Но в этот вечер все пошло не так. Эмма помнила, как отец с остервенением орал на крестного, обзывая его отступником, позором семьи и трусом. Девушка не понимала, почему отец выплюнул первые два определения, но когда она услышала слово «трус», струна справедливости лопнула, и Эмма на всех парах ворвалась в маленькую комнатку. Она судорожно защищала крестного, в то время как отец густо покрывался краской. И тут произошло это, явление, которое она до сих пор не могла понять: отец, размахнувшись, влепил ей звонкую пощечину. А затем, не обращая внимания на остолбеневшего брата, пролетел мимо ошарашенной жены и разревевшейся от испуга Кари. Он схватил ключи от авто и умчался в неизвестном направлении.
Что это было, и о чем спорили отец с крестным она так и не узнала. Но была твердо уверена, что если бы не её решение вмешаться — крестный, как всегда, уладил бы этот вопрос, а отец до сих пор был бы жив. В ту ночь Эдуард Керн не вернулся домой, взяв на себя дополнительный рейс. Но он, все-таки, позвонил из аэропорта и попросил у Эммы прощения. Он обещал, что когда-нибудь она все поймет. А вечером следующего дня им позвонили, чтобы сообщить, о крушении его самолета. Машина попала в бурю и без вести пропала в средиземном море. Еще через неделю у побережья Франции были обнаружены обломки самолета — незначительные остатки некогда величественной машины; тел обнаружено не было.
Эмма закрыла лицо руками и заплакала. Ни убеждения крестного, ни само убеждения не помогали — она все еще ощущала свою вину. Этот груз лежал на ней тоннами боли и сожаления. Они душили её, заставляя забиться глубоко в себя и наблюдать за жизнью из этой «защитной раковины», прячущей от неё прекрасный мир. Но Эмма знала, что кроме красоты в нем была одна вещь, от которой она и бежала изо всех сил.

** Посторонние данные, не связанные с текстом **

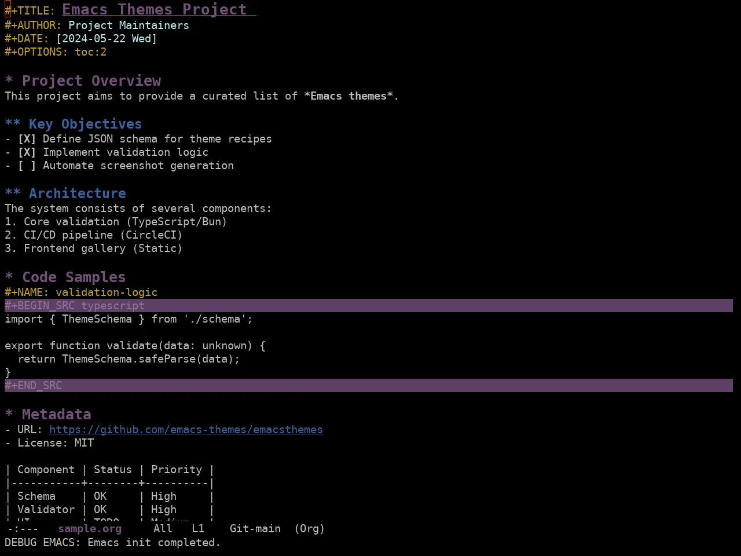
Task: Click the Emacs Themes Project title text
Action: 155,10
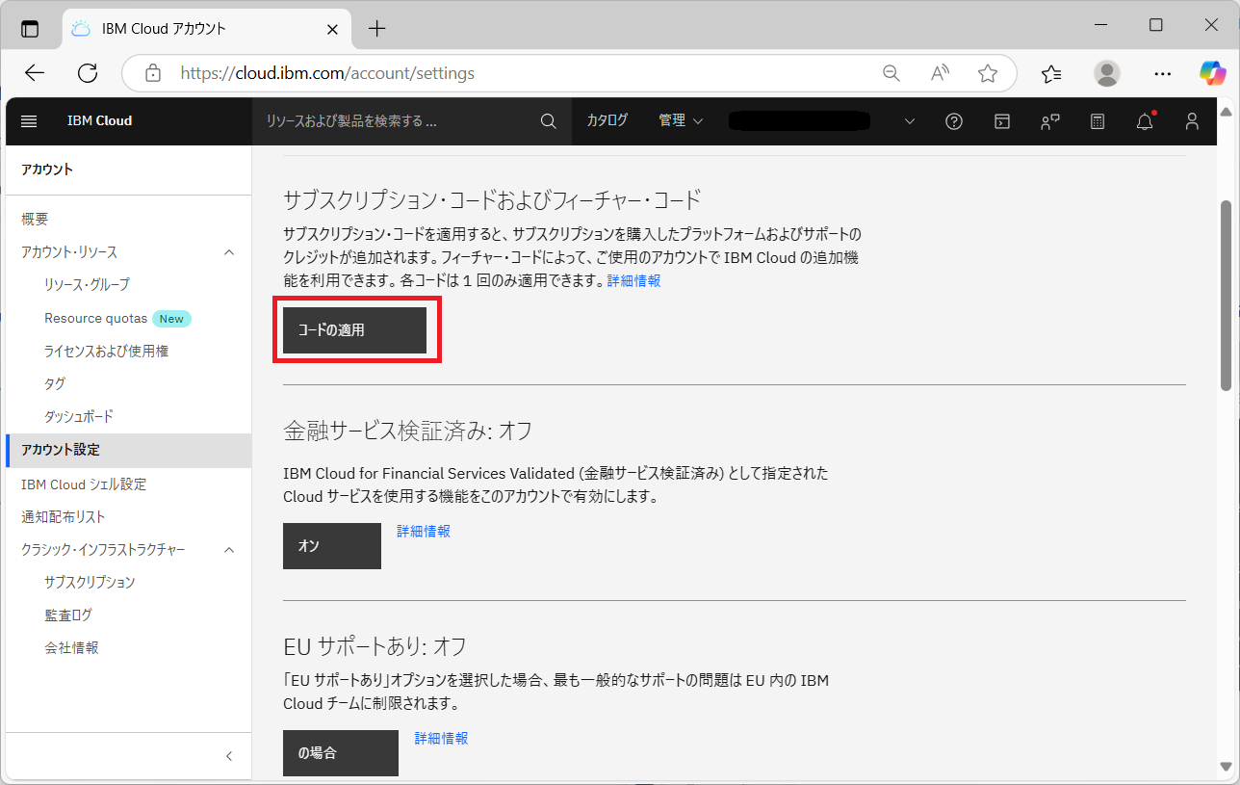This screenshot has width=1240, height=785.
Task: Click the search magnifier icon
Action: coord(548,120)
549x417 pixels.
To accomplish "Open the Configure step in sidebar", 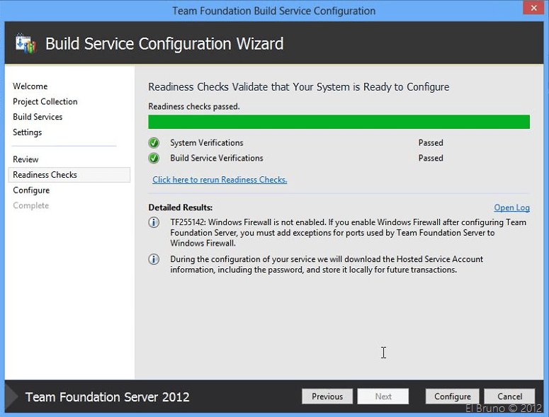I will pyautogui.click(x=31, y=190).
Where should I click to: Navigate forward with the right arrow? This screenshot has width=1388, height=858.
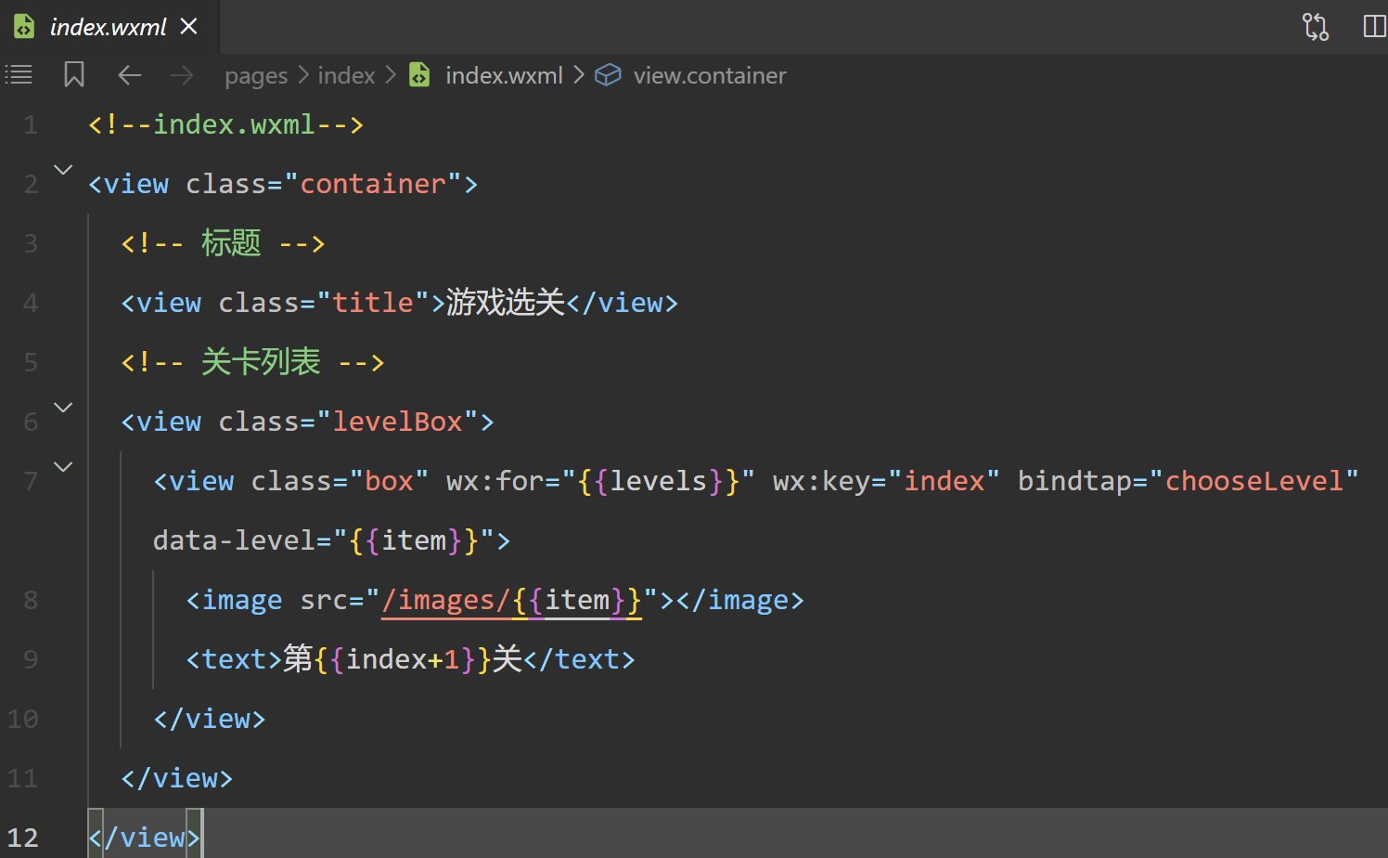pos(182,75)
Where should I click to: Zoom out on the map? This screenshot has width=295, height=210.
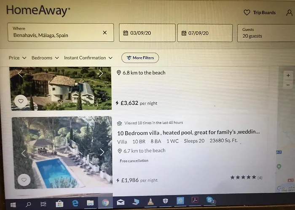pyautogui.click(x=288, y=85)
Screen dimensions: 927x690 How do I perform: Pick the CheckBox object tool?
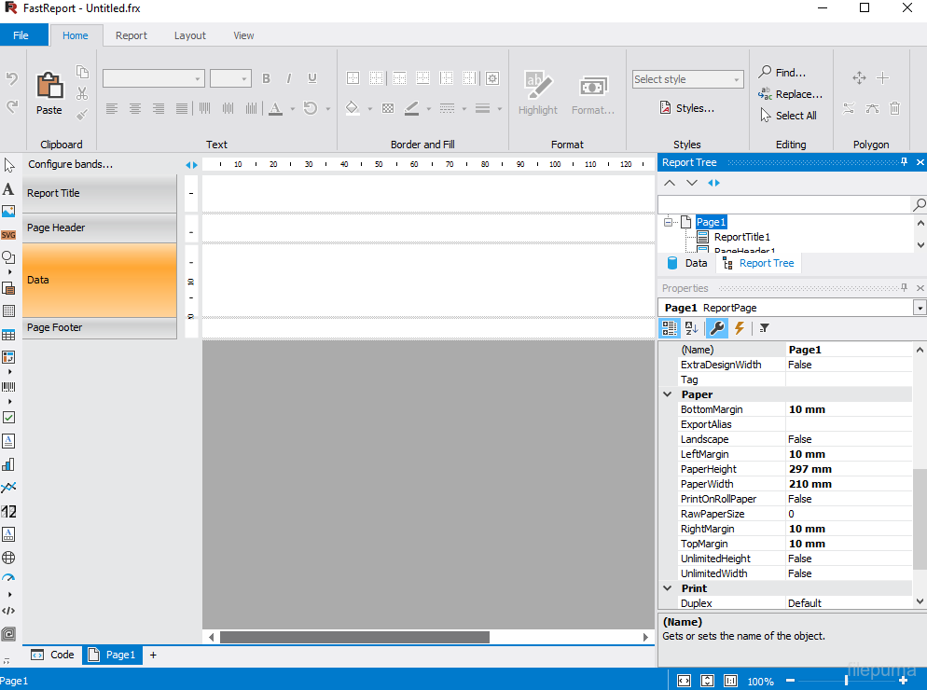coord(8,418)
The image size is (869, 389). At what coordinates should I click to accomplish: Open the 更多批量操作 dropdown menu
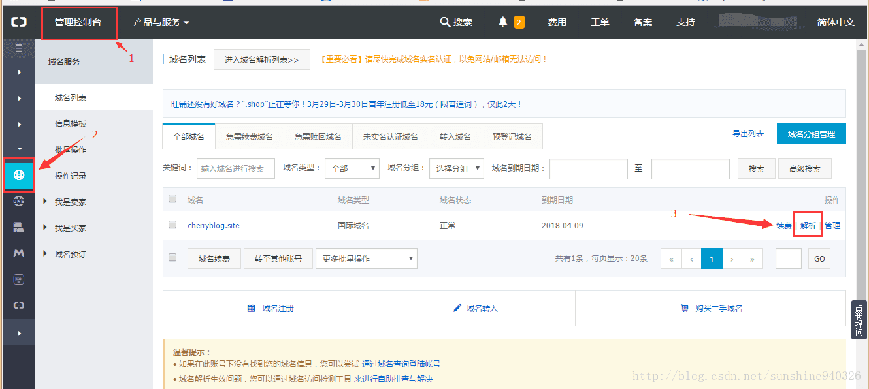tap(366, 258)
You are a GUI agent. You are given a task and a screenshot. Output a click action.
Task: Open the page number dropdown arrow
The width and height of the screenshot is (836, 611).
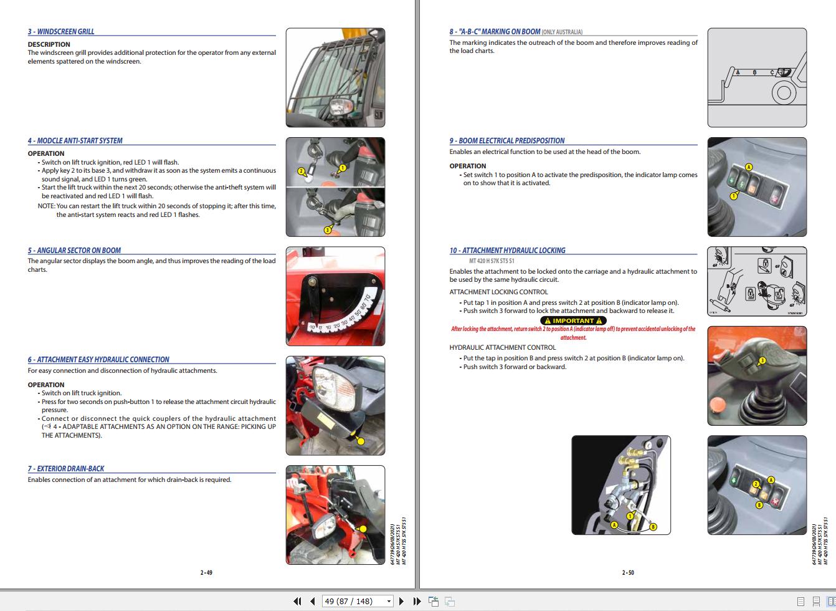pyautogui.click(x=389, y=602)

Принятие ответственности за сделанный выбор и его последствия. Эмма сидела у окна, грудь её сотрясали рыдания. Столько времени ей удавалось плыть по течению, быть инертной, не вмешивающейся ни во что, не принимать решений. Переезд всколыхнул в ней воспоминания о прежней Эмме Керн, но она была лишь тенью её настоящей — сломленной, потерянной, угасшей, разочарованной в жизни и людях девушки… Такой она стала, но не смотря на это, Эмма любила людей. Она все еще мечтала о любви, о дружбе и сейчас, когда надежда прокралась к ней в душу, Эмма ощутила острый страх при мысли о возможной потере.
«А что, если вмешавшись, я снова сделаю лишь хуже? Но я не могу просто смотреть на то, как время приближает смерть моих друзей… А вдруг Альгадо солгал? Конечно же, так и есть, ведь он… обозначенный, — мысли, как дикие кони неслись без остановки».